Not only have the number of media that make part of every plan increased, but the number of ways in which each media is used for advertising has increased significantly. Each media option delivers something different for the brand. Hence, the media choice decision now is far more complex than it was a few years ago and it needs a lot more dimensions of understanding of the media vehicles than just the “estimated readership numbers”. There is a need to understand the nature and intensity of the interaction that a consumer has with each type of media exposure. There is a need to capture such interactions into objective variables that can then be used by planners to compare media options in an objective way to decide the best combination for delivering the campaign objectives for brands.

In the absence of such evolved measures, like most other syndicated databases, the IRS, too, has got relegated to a database of measuring only readership which can be best used only as a buying currency. A quick analysis will further reveal that the market price of a media option and its readership do not have a strong relationship and that there are many more variables beyond readership that ultimately decide the market price.

In such a context, I want us to now look at the issue of “quarterly reports” of the IRS and I must say that it does not address any of the strategic issues discussed above. If at all, it is able to bring the changes happening in the market to the media research users at a higher frequency than before.

The competition between publications also causes variations in the readership numbers and a quarterly report has the chance to bring these numbers to the market much faster than a six-monthly report. New publications are launching so often as new brands come in or existing brands expand to new geographies or target new segments. There is a need for the “readership numbers” for business transactions to progress smoothly and a quarterly report brings these numbers early for these new publications. This is also useful when new products and service brands are launched in the market. Advertisers now need to wait less for their new brands to feature in the IRS data. Of course, the IRS maintains its quality control of not reporting brands and publications that are too recent or have low sample size or depict unstable numbers.

So, ‘recency’ of numbers that we are seeing is certainly an advantage that the IRS quarterly reports provide. However, we must not forget that the IRS data is still a moving annual total (MAT), so even though we are getting the numbers every quarter, these are still an average of the past 12 months. This is consciously done by the IRS to even out any “seasonal” or “tactical” fluctuations in the market. However, now when we are providing the data quarterly, responding to the need of the dynamic market, we need to question if by suppressing these fluctuations are we doing justice to those who want to read the fluctuations in the markets.

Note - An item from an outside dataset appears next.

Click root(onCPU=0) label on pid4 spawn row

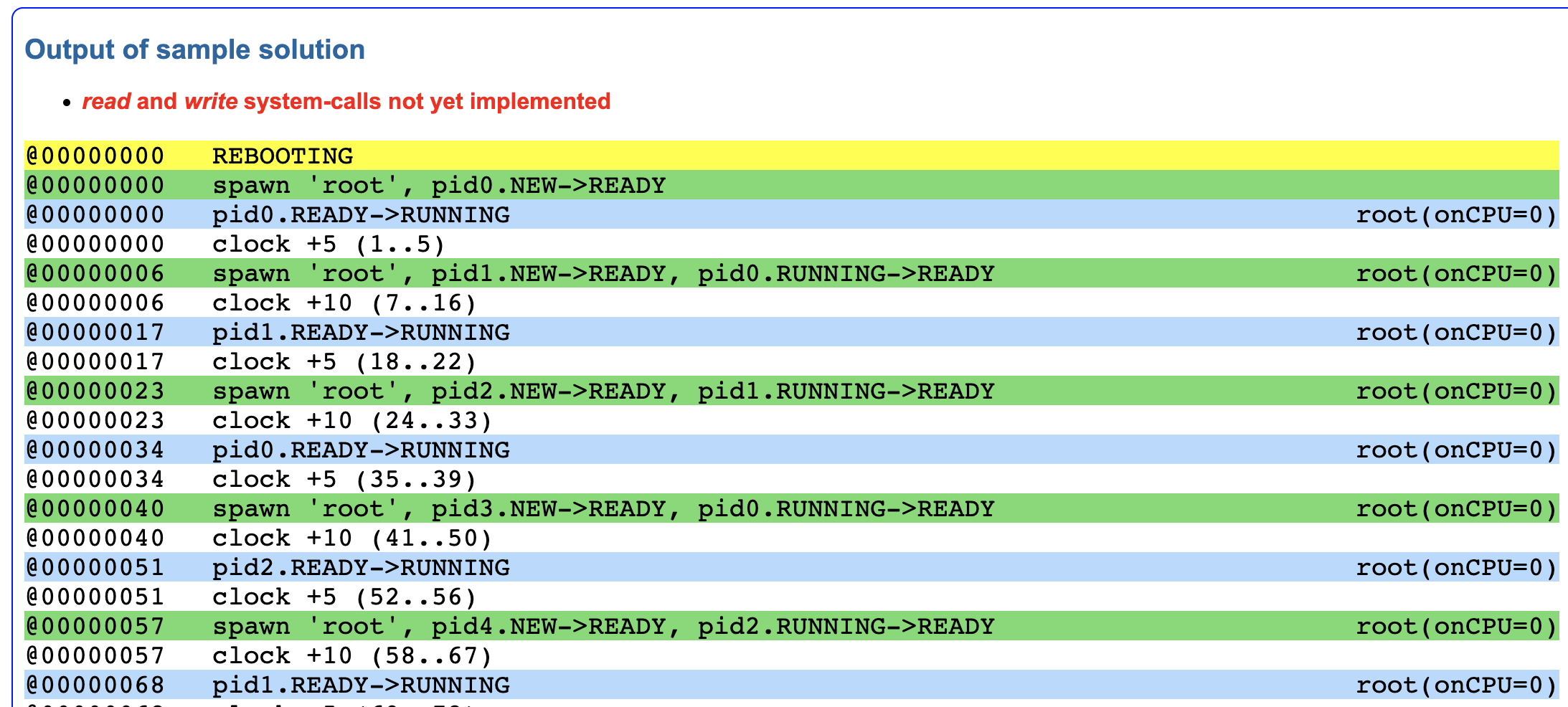[1456, 627]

IRS has a real opportunity to become an indicator of the success of promotion campaigns for publications, if it is able to report the data without averaging it over the year. I am sure prudent planners can always compute the annual average if they so require. Not only media, even product and service brands can use the IRS similarly. The opportunity is huge, though, I agree, not easy to be implemented given the complexity involved in the sampling process and the stringent sample adequacy norms adhered to by the IRS.

In conclusion, I would like to say that the IRS has been one of the most successful products in the country. But, like all products and brands there is a point when one requires a re-thinking for the future and for the IRS that point has come. Incremental improvements such as the quarterly report will not aid this re-construction of the brand unless these are part of a larger strategic change that has been set into motion for the future.

(Premjeet Sodhi is President – The Collaborative, Lintas Media Group.)